Somos curiosos los humanos. Con la muerte, queremos saber y queremos no saber. Todo a la vez, como con los titulares.

Hace años entrevisté al que decía ser el primer español graduado en Medicina China, un hombre que había escrito una tesis doctoral sobre el pulso, mil páginas en mandarín sobre sus sutilezas. Si cerrabas los ojos cuando hablaba, creías que era chino. Pero no, era de Chamberí, y se había marchado a Pekín tras la Selectividad.

No sé cómo le estarán yendo las cosas. Ya entonces se había encontrado con dificultades que no había sabido predecir. Después de estudiar un año de chino intensivísimo y cinco de carrera en ese idioma del demonio, con asignaturas dedicadas por completo a, por ejemplo, el aliento, lo complicado había acabado siendo el trato con los pacientes. 
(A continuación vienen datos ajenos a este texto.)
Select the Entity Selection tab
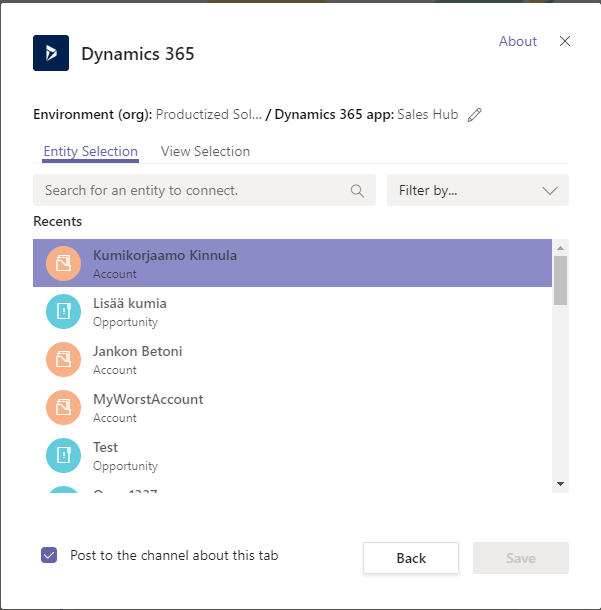Image resolution: width=601 pixels, height=610 pixels. point(90,152)
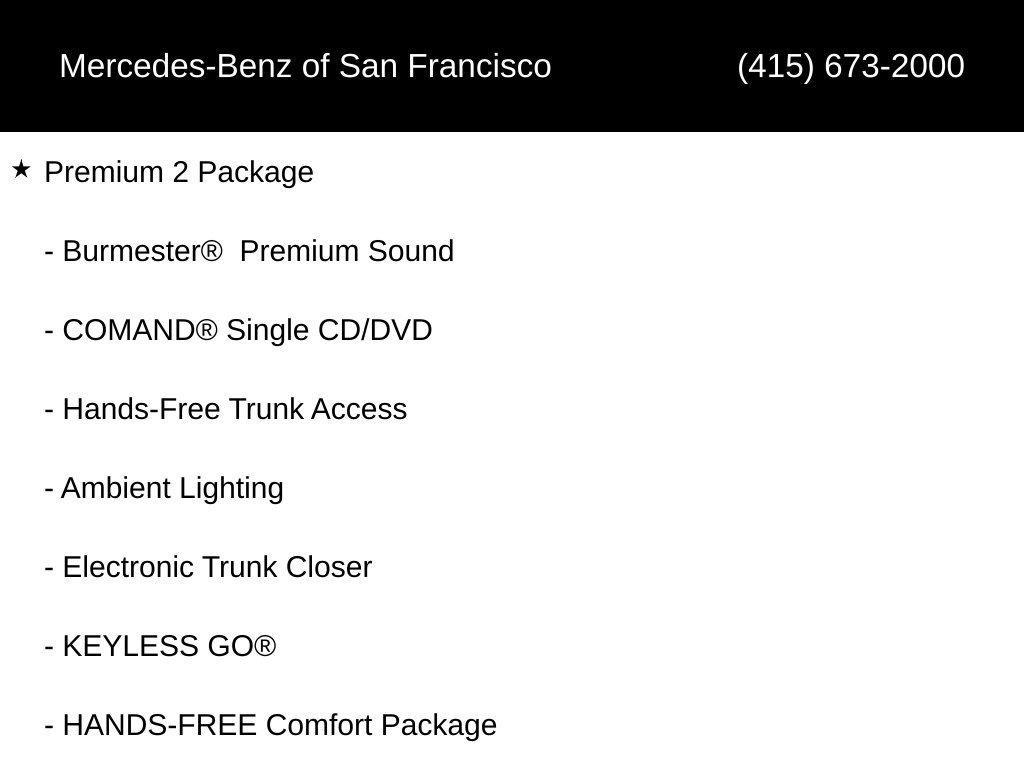
Task: Click the Ambient Lighting entry
Action: pyautogui.click(x=164, y=489)
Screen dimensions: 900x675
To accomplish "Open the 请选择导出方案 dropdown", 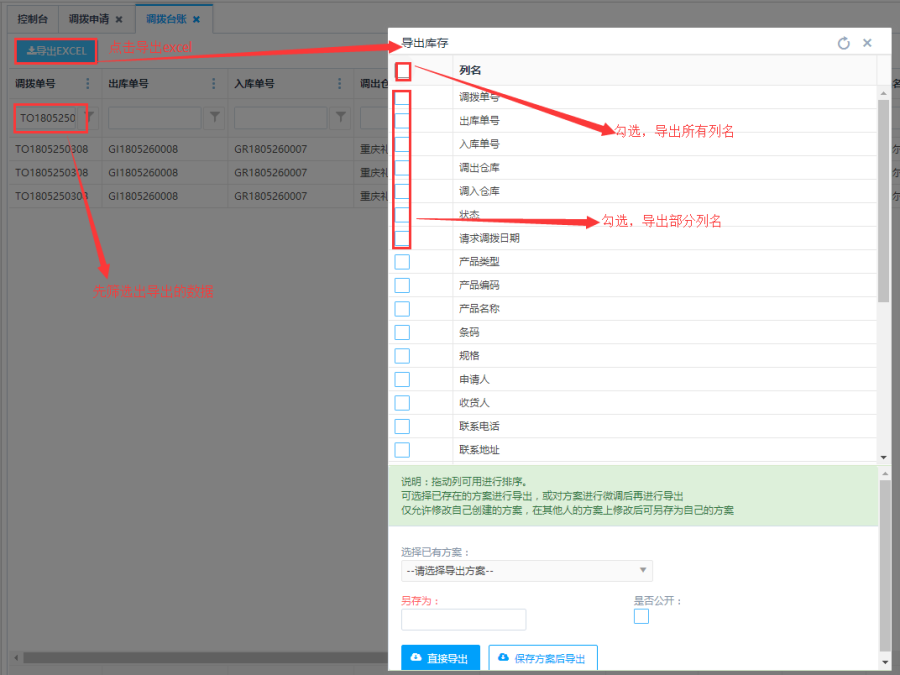I will pyautogui.click(x=526, y=571).
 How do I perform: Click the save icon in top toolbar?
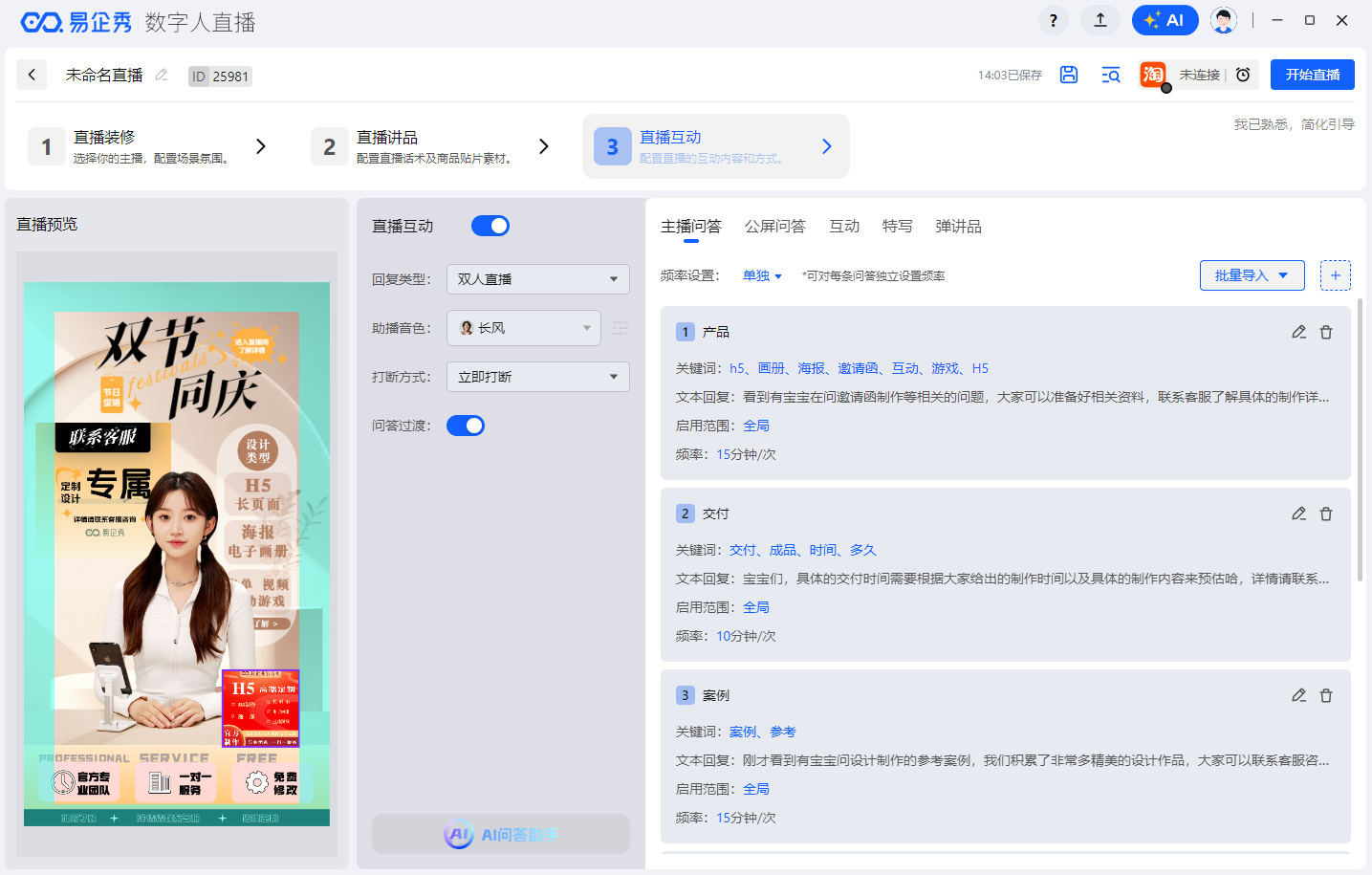[1069, 75]
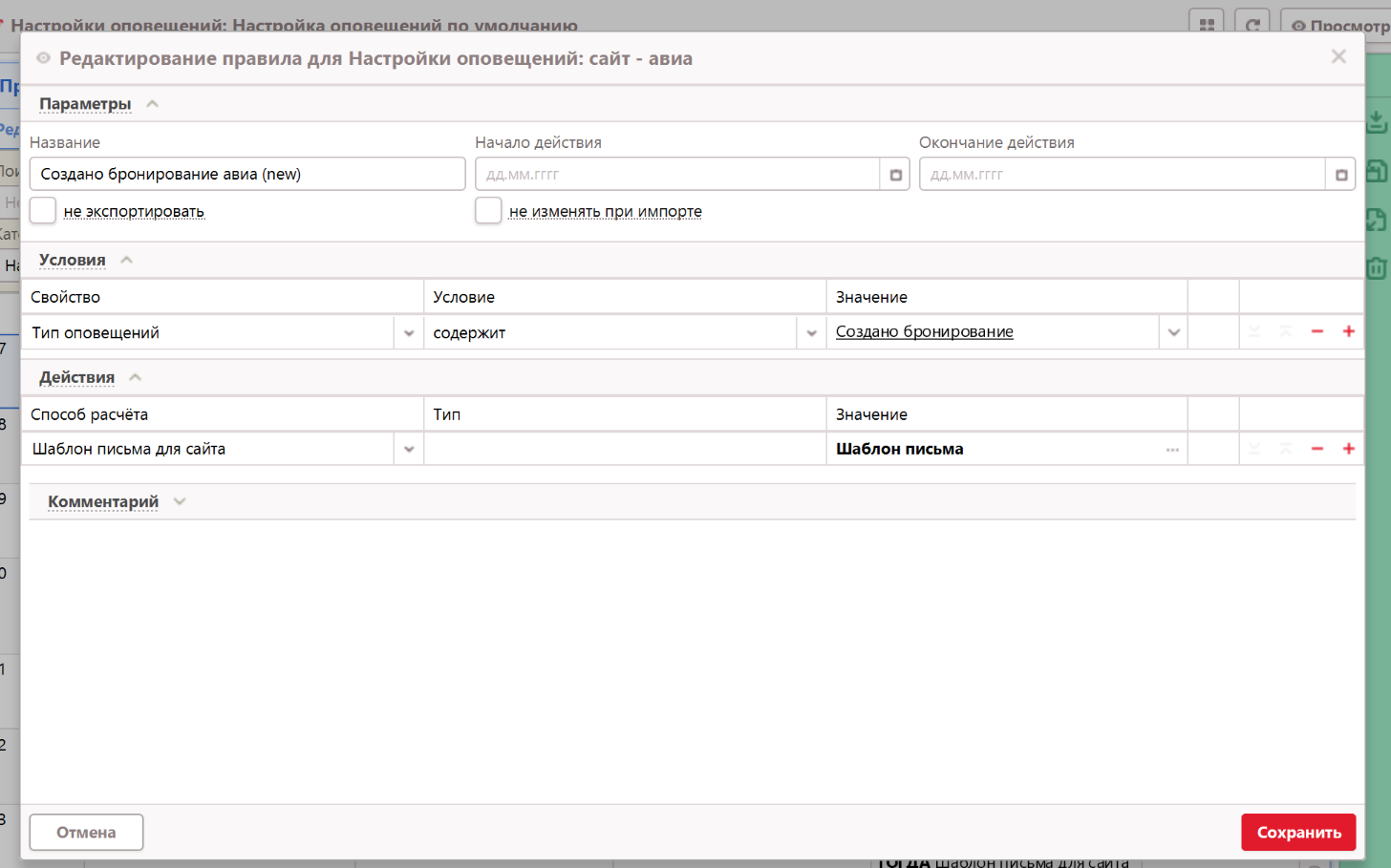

Decía que, en el hospital pekinés donde hizo las prácticas, estos no querían que les atendiese el extranjero, qué iba a saber un occidental de medicina tradicional. Cuando por fin accedían a la consulta le hablaban muy despacio y traduciéndose a si mismos, simplificando sus explicaciones   con lenguaje infantil. Regresó a España y consiguió un trabajo en un hospital privado marbellí. Allí los pacientes se decepcionaban al comprobar que no era chino, qué sentido tenía graduarse en Medicina China viniendo de Chamberí. Cuando por fin accedían a la consulta le confesaban su escepticismo, no creían en sus remedios acientíficos, iban a verle solo porque tenían algo  molestísimo que no eran capaces de quitarse de encima, por probar.

La medicina china tiene carencias, admitía. Para mil enfermedades serias la occidental es el único remedio, y a veces ni eso. Pero también tiene virtudes que esta desconocía. Decía que afinaba tanto la observación de detalles que otros pasan por alto que permitía diagnósticos certeros con rapidez. Encontraba también que los médicos chinos eran más eficaces a la hora de calcular el tiempo que les quedaba a los pacientes que los occidentales, que solían acertar con una precisión de asustar.

Puso ejemplos. Un señor que se movía así, respiraba así, tenía un color de piel así. Tantos días, dijeron. Y tantos días fueron. A veces la gente no sabe que está enferma, ni se entera, pero algo lo delata, decía. Él era capaz de leer esa letra pequeña, aseguraba, no como los occidentales, que descansan demasiado en la tecnología. Él podía decirle cómo estaba por dentro a aquel, aquel, aquel, aquel... a mí. Hizo entonces una pausa dramática esperando que le pidiese una revelación, imagino.

Apagué la grabadora y me levanté como un resorte. Hay respuestas que no quiero saber así que no hago esas preguntas. Ni al Google, ni a nadie.